I believe your KLT Factor is your single most important measure of success in your business. After a year of research for a book I’m writing (stay tuned – – coming in 2017!) I found no other measure in increasing business growth and reversing attrition than improving your know, like trust (KLT) factor. Let me explain.
What does it mean to “know” someone?
I hear people say all the time, “I know so-and-so.” I think, “Really?” Or, you know of so-and-so. I think that’s more accurate.
We can’t know everything about anyone right from the first meeting. It’s not supposed to work that way.
We have an exchange of typically more superficial items and then court that understanding with more meetings and more exchanges. The goal of the KLT Factor is not only to move them to the “like” status, but to really figure out, “Do we want to continue to have this relationship?”
Do your homework in the “know” stage. It’s the most important part of getting business right.
What does it mean to “like” someone?
So you’ve established you know more about someone, and guess what – you want to keep them around.

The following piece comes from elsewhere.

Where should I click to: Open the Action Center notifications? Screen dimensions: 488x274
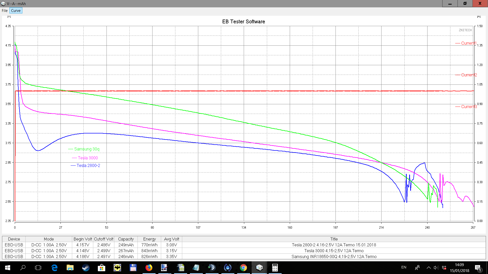[478, 268]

You like each other. That’s a good thing, right? Only if liking one another moves the needle in the same direction for both people.
For example, I know plenty of folks who get down this road with a client and then say, “This person is exhausting. I can’t stand them. They drive me batty.” Put your red flag up because if you do not really like someone, it’s next to impossible to get to the “trust” stage and do it well. You can’t fake it til you make it here. Sorry!

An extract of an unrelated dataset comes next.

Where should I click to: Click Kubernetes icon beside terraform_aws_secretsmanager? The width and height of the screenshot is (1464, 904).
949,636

Vet your clients well. Liking someone means you’re establishing a commitment toward something bigger and going back on this will be ugly later on. (Ever heard of divorce? Yeesh!)
What does it mean to “trust” someone?
I believe another word for trust is “vulnerability”. You have to be willing to show your true colors, expose your belly, and be open to fully trusting another in a personal relationship. Guess what? There is no difference in the advisor/client relationship either.

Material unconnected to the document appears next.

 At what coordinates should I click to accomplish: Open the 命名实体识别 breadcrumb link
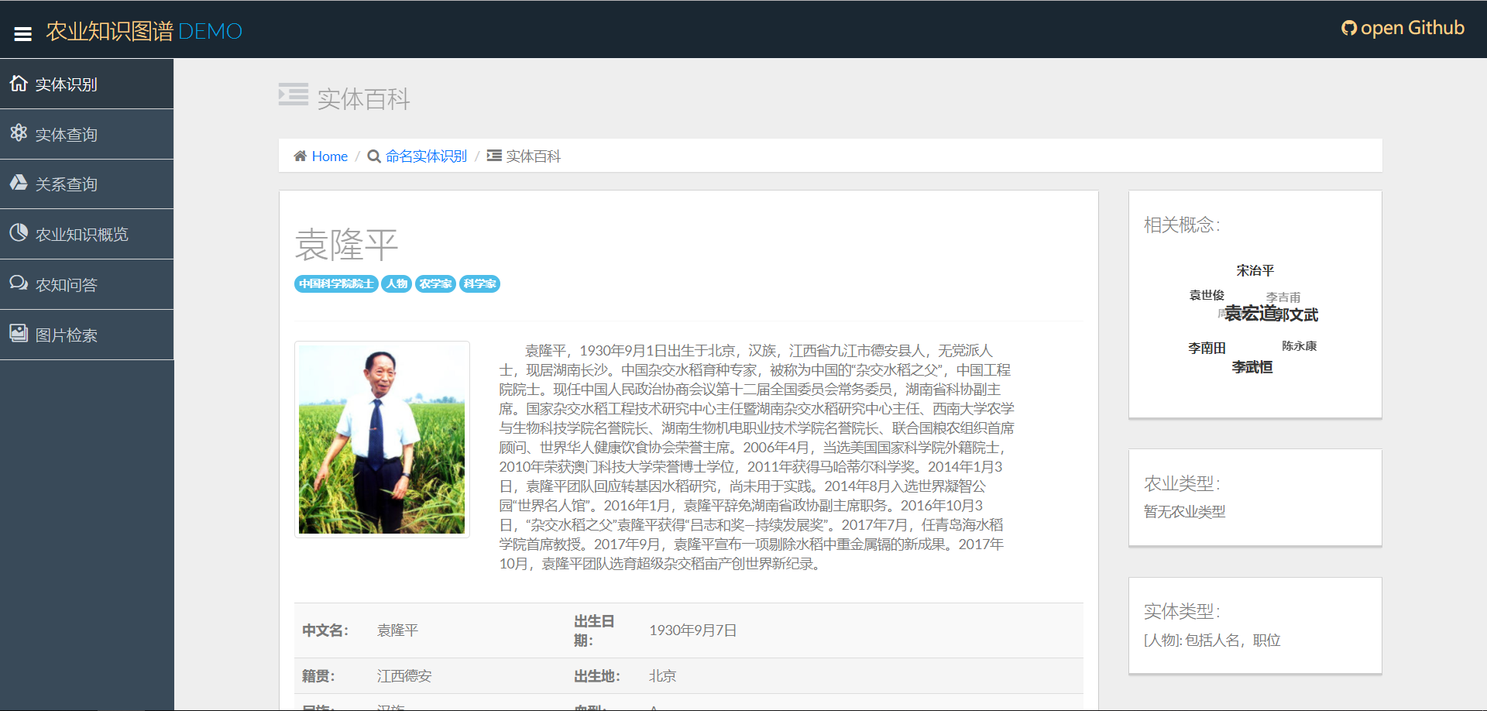425,156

Trust is established once you’ve anchored yourself to someone. You care about their business. You care about their employees. You care about all the little things (good and bad) which happen to them. Like a barnacle on a ship, you move along through business with them. This is real trust.
Be a person of action – Look at your current relationships and be certain you’ve established a KLT Factor or protocol for vetting relationships well. Understand the differences in knowing someone and knowing of someone. Do you have clients you don’t like? Dig deep on why! For those clients you do trust and they trust you back – this is the holy grail of business development. Respect it!